Sure, Chiarelli has had some blunders over the eight years. Whether it would be signing free agents like Joe Corvo and Benoit Pouliot to drafting prospects that didn’t pan out, and trades like Brandon Bochenski for Kris Versteeg and a conditional draft pick (during the 2006-07 trade deadline), Chia has certainly had some misses along the way.
But for every miss, the Bruins GM has made up for it quite nicely, including the signing Zdeno Chara in his first offseason, acquiring Dennis Seidenberg, Nathan Horton and Gregory Campbell via trade, and watching the development of guys like David Krejci, Brad Marchand, Milan Lucic, Patrice Bergeron and Tuukka Rask, just to name a few.
While the roster has had some significant turnover this summer, including the departures of Horton, Andrew Ference (acquired from the Calgary Flames in the 2007 trade deadline), Rich Peverley (acquired from the Atlanta Thrashers in 2011) and Tyler Seguin (the B’s former second overall pick in 2010), Chiarelli was certainly busy improving his organization by landing Loui Eriksson (coming over from Dallas in the trade with Peverley and Seguin) and signing Jarome Iginla.

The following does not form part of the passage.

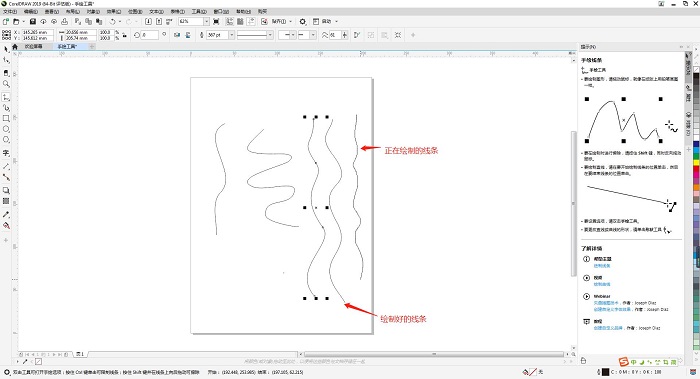Click the Save disk icon

pos(33,21)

Improving his team and keeping their status as a perennial Cup contender is something Chiarelli wants to continue doing in The Hub of Hockey.

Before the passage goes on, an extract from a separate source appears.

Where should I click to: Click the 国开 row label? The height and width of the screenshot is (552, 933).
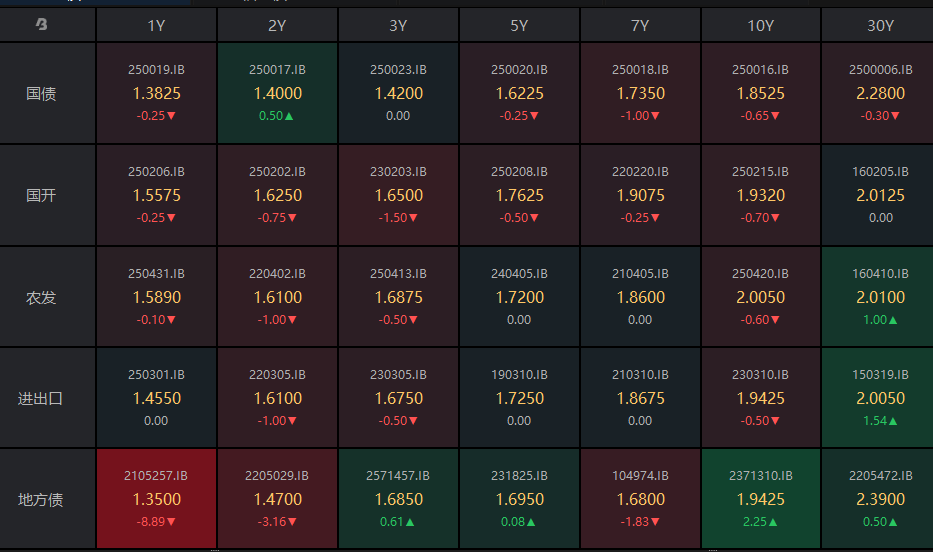(x=41, y=195)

“We will continue to have challenges as a team, and that’s a good thing,” he said. “Our challenges are now at a level that we can compete for a Stanley Cup every year. It’s my mandate, my charge to do that.”
He is now one of the longest tenured GM’s in Boston sports because he’s always willing to make a shrewd move if he believes it will benefit the team. But even with all the acquisitions, perhaps his best move was standing by Julien when critics were demanding a coaching change. That alone has reaped significant benefits for Chiarelli and the B’s.
As we enter the 2013-14 season, it’s clear that Chiarelli has assembled another team that can compete for Lord’s Stanley.